Dalam bukunya tersebut, Koentjayaningrat 2000 : 5 membagi kebudayaan kedalam tiga wujud yaitu :
1. Wujud kebudayaan sebagai suatu kompleks dari ide-ide, gagasan, nilai-
nilai, norma-norma, peraturan-peraturan, dan sebagainya. Wujud kenbudayaan yang pertama ini bersifat abstrak, tidak dapat diraba atau di
foto. Lokasinya berada pada kepala-kepala masyarakat dimana kebudayaan itu hidup, atau dengan kata lain berada dalam pikiran setiap
individu dari masing-masing pelaku kebudayaan tersebut. Kebudayaan ideal ini dapat dikatakan sebagai tata kelakuan adat dalam arti khusus,
adat istiada dalam arti jamak. Tata kelakuan menunjukan bahwa kebudayaan ideal biasanya juga berfungsi sebagai tata kelakuan yang
mengatur, mengendalikan, dan memberi arah kepada kelakuan dan perbuatan manusia dalam perbuatan.
2. Wujud kebudayaan sebagai suatu kompleks aktivitas kelakuan berpola dari
manusia dalam masyarakat yang di sebut sistem sosial.
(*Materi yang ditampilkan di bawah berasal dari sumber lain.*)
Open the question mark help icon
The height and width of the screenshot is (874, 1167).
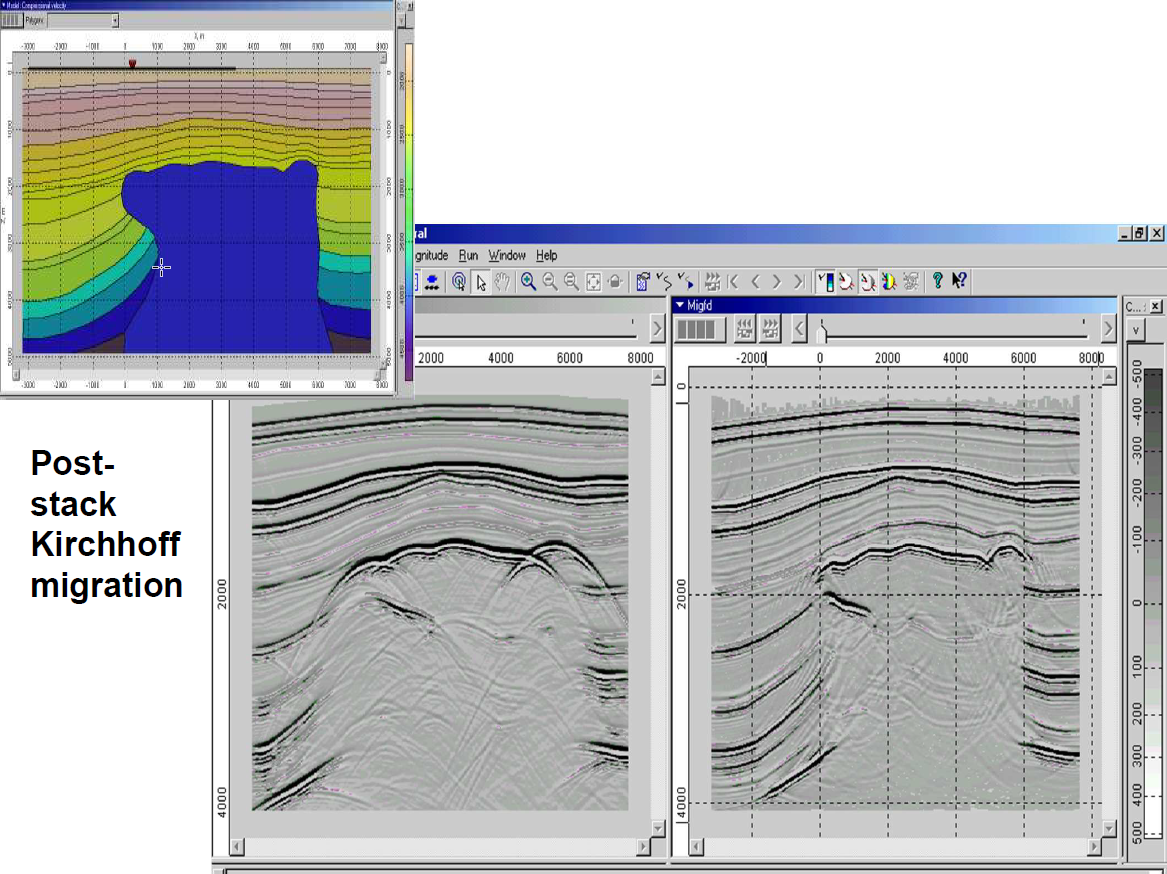tap(937, 282)
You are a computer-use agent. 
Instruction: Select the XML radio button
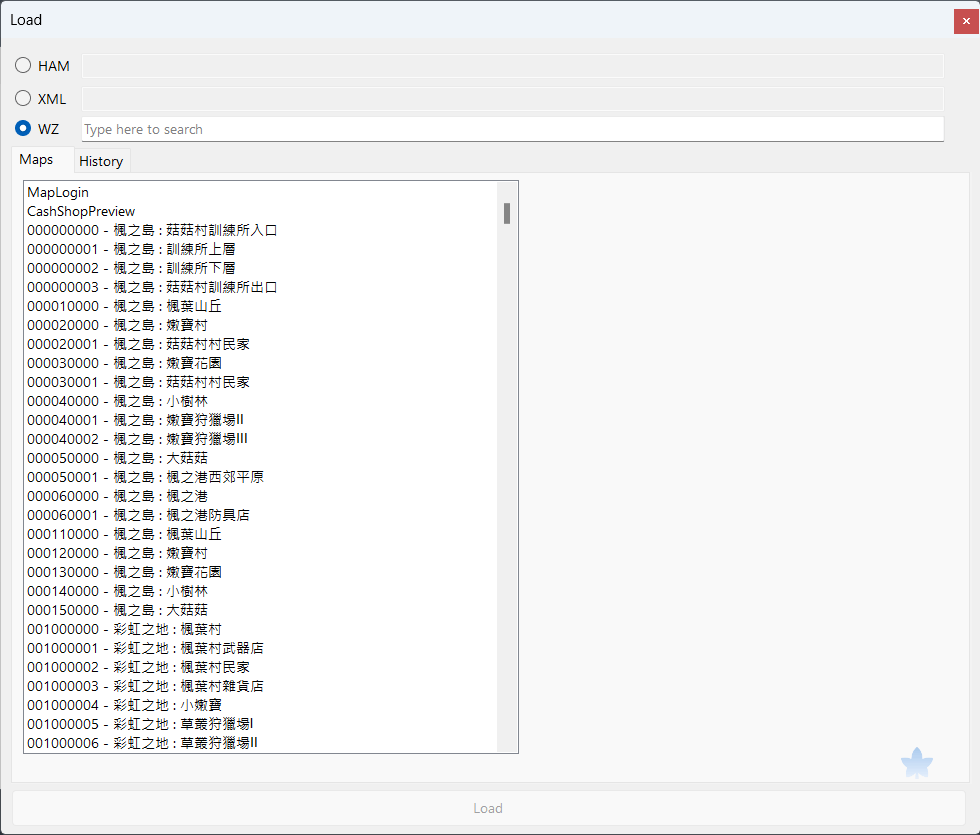(23, 98)
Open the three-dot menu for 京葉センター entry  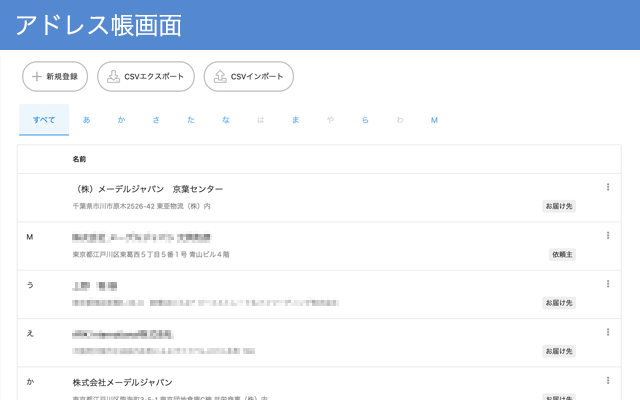(x=607, y=187)
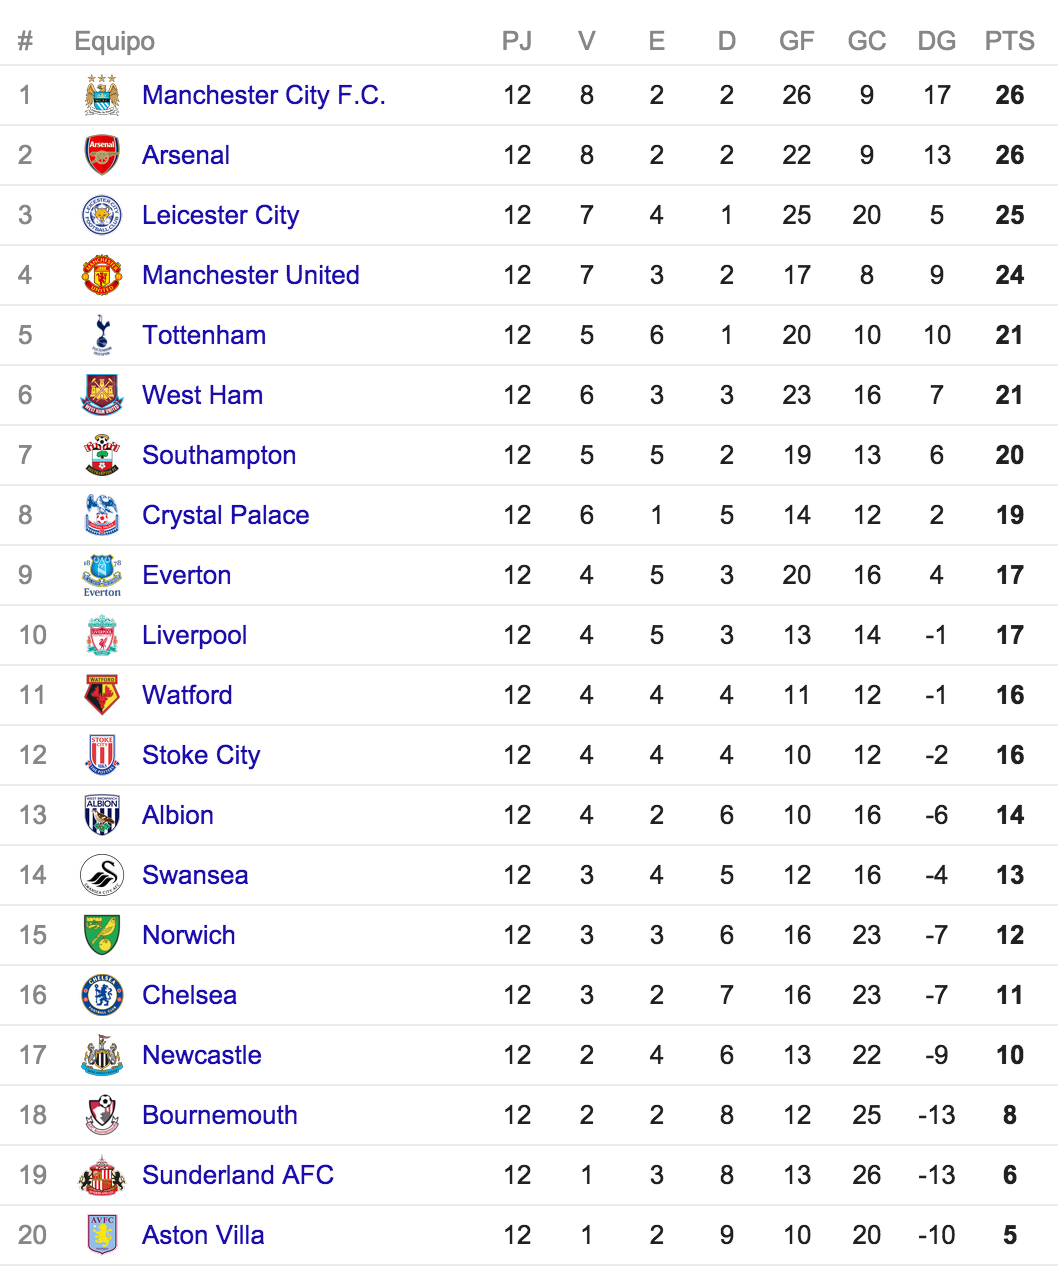Click the Chelsea club badge
The image size is (1058, 1272).
pyautogui.click(x=102, y=995)
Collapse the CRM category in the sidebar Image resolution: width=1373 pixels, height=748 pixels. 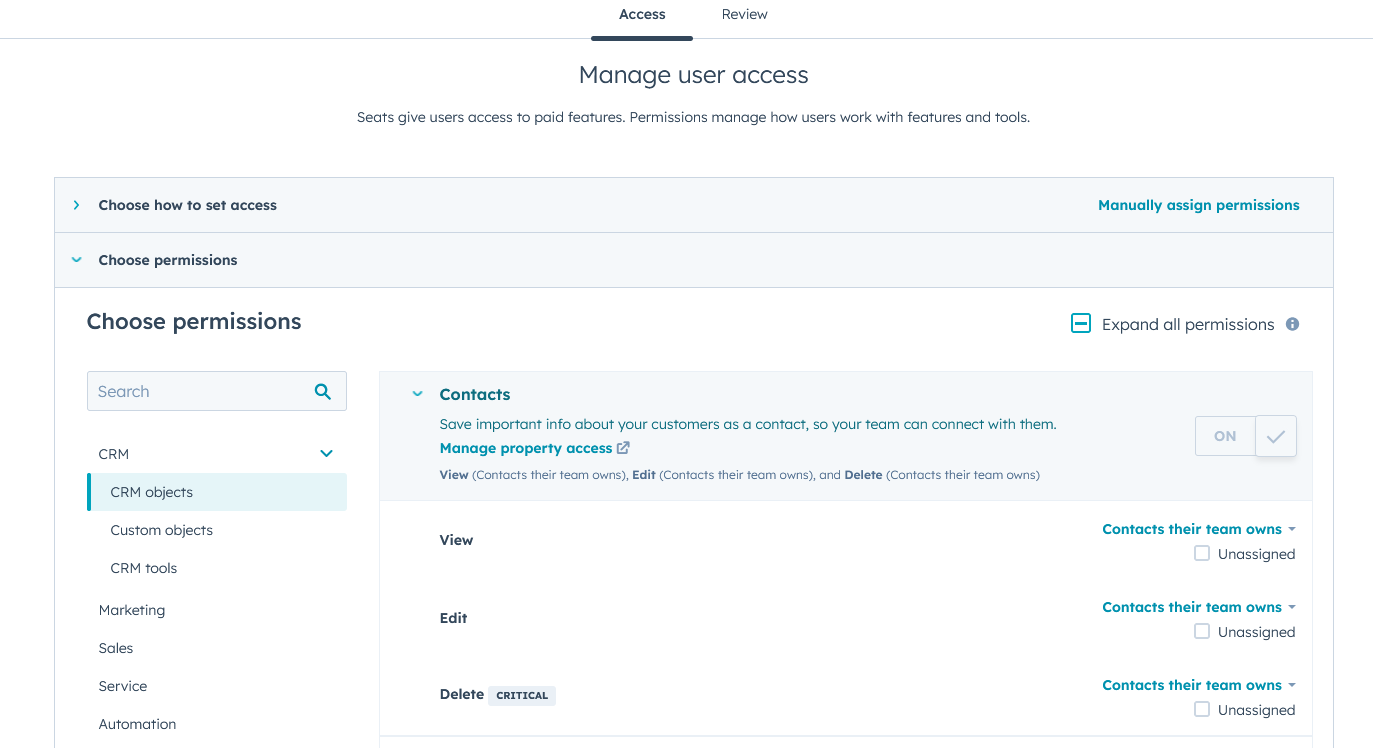326,453
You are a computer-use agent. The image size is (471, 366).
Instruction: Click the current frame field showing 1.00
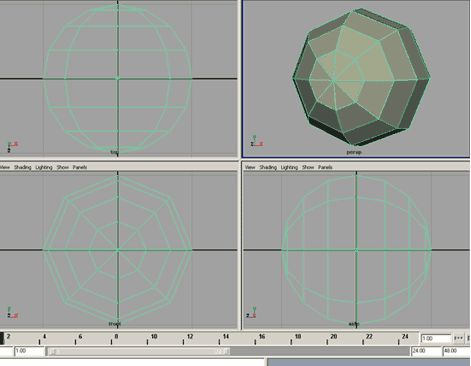[x=435, y=339]
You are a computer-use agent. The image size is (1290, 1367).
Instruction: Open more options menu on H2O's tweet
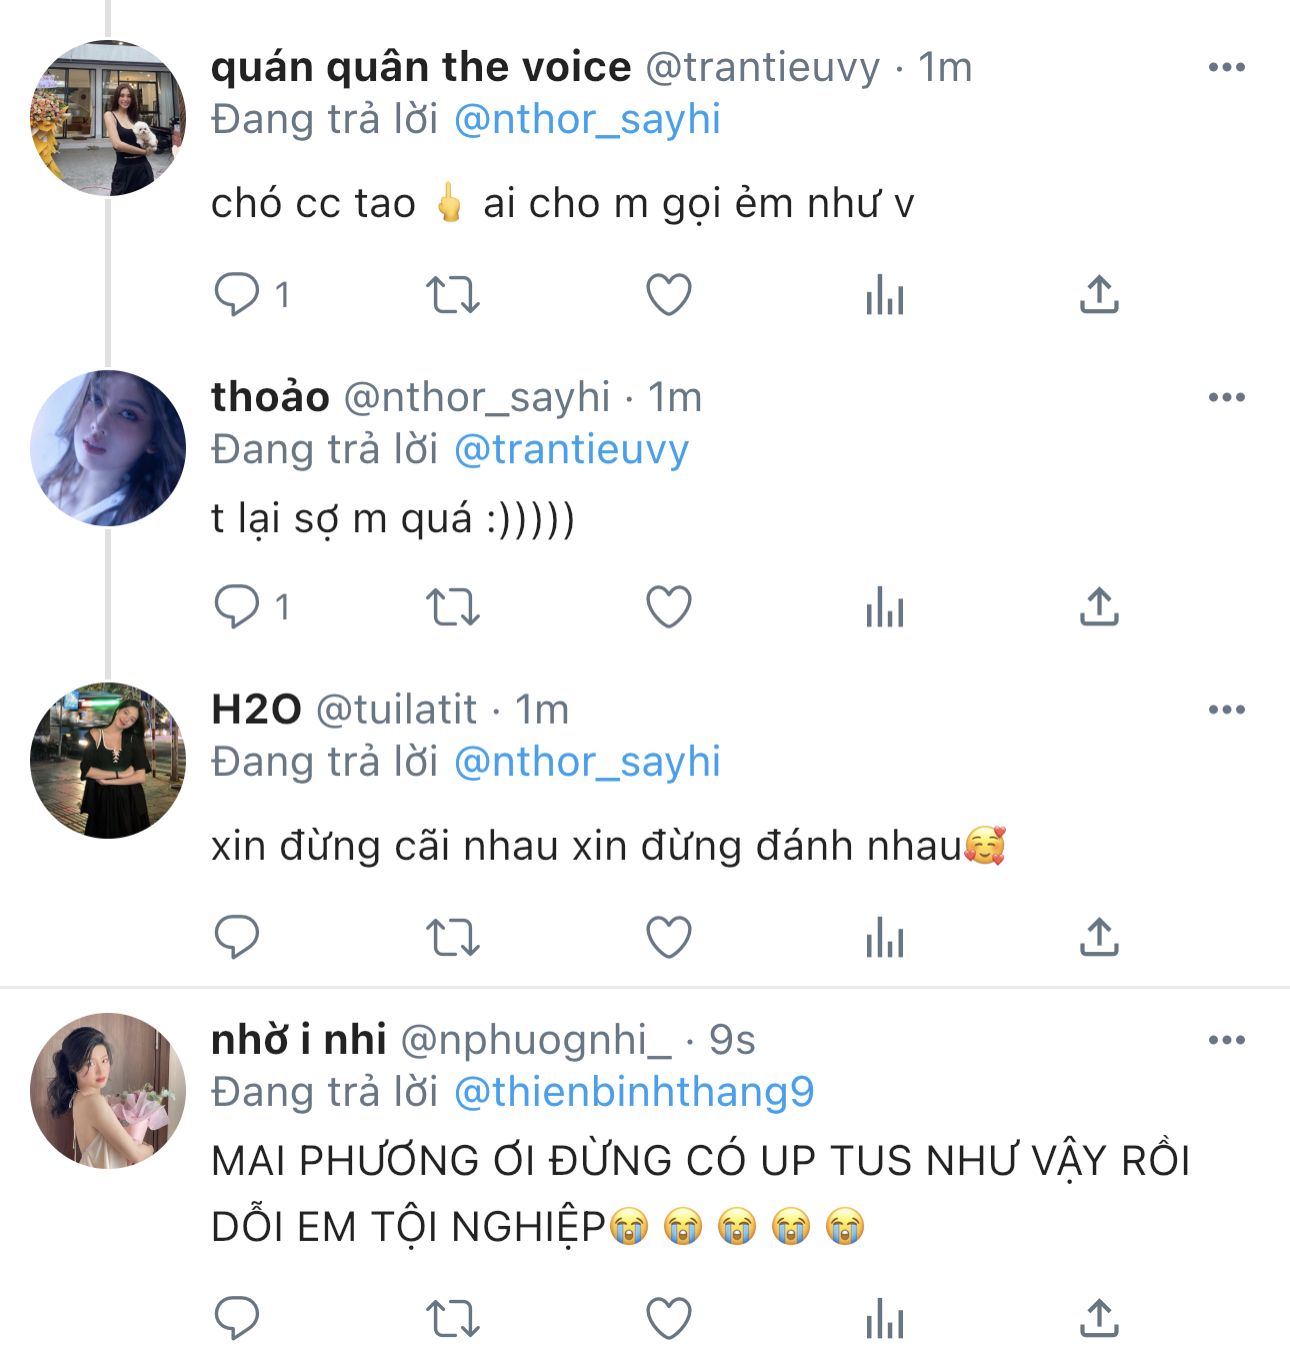(1226, 710)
Sistem sosial ini terdiri dari berbagai aktifitas manusia yang saling berinteraksi,
berhubungan serta bergaul satu dengan yang lain dan selalu mengikuti pola-pola tertentu berdasarkan adat tata kelakuan.
3. Wujud kebudayaan sebagai benda-benda hasil karya manusia yang di
sebut kebudayaan fisiik. Kebudayaan fisik merupakan seluruh hasil fisik dari aktivitas, perbuatan dan karya manusia dalam masyarakat, sehingga
sifatnya paling kongkrit dan berupa benda atau hal-hal yang dapat diraba, dilihat dan difoto.
Wujud kebudayaan menurut Koentjaraningrat merupakan bagian-bagian kebudayaan yang memisahkan hasil kebudayaan sesuai dengan kebutuhan
manusia. Kebudayaan sebagai suatu yang kompleks mencakup kebudayaan yang bersifat abstark seperti peraturan-peraturan, ide-ide, dan norma misalnya upacara
adat sisingaan yang harus dilakukan oleh peserta atau calon sisingaan. Sedangkan kebudayaan sebagai benda hasil karya manusia adalah kebudayaan yang bersifat
fisik seperti benda yang dapat dilihat dan diraba misalnya patung kesenian sisingaan yang bedara di masyarakat Desa Tambakmekar Kabupaten Subang. Dari
pembagian wujud-wujud kebudayaan itu, kita dapat mengetahui makna komunikasi nonverbal beserta fungsi dari kebudayaan yang diciptakan manusia
berdasarkan kebutuhan manusia itu sendiri. Dari kejadian upacara adat sisingaan itulah penulis ingin mengetahui pesan
nonverbal yang ingin disampaikan sebelum terlakasananya arak-arakan sisingaan yang nantinya berlangsung. Karena selain banyaknya makna pesan nonverbal
yang ada pada perayaan arak-arakan sisingaan itu, upacara adat sisingaanpun menjadi sebuah kegiatan sakral yang memiliki simbol dan makna pesan nonverbal
yang terkadung di dalam perayaannya.